**Source records:**
= = = =
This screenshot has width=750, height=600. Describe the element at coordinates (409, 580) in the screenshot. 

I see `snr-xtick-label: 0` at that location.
= = = =
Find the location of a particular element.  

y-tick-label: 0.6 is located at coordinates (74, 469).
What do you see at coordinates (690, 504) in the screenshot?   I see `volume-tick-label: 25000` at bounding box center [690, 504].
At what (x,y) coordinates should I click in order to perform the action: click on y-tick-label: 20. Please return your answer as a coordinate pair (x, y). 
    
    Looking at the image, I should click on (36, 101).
= = = =
**What you need to do:**
Format the material from the line containing "Find the location of a particular element." through the line containing "Looking at the", inclusive, as a Markdown table with a Row column for the row number and a Text column for each line, leaving out blank lines.

**Output for this exercise:**
| Row | Text |
|---|---|
| 1 | Find the location of a particular element.   |
| 2 | y-tick-label: 0.6 is located at coordinates (74, 469). |
| 3 | What do you see at coordinates (690, 504) in the screenshot?   I see `volume-tick-label: 25000` at bounding box center [690, 504]. |
| 4 | At what (x,y) coordinates should I click in order to perform the action: click on y-tick-label: 20. Please return your answer as a coordinate pair (x, y).  |
| 5 |     Looking at the image, I should click on (36, 101). |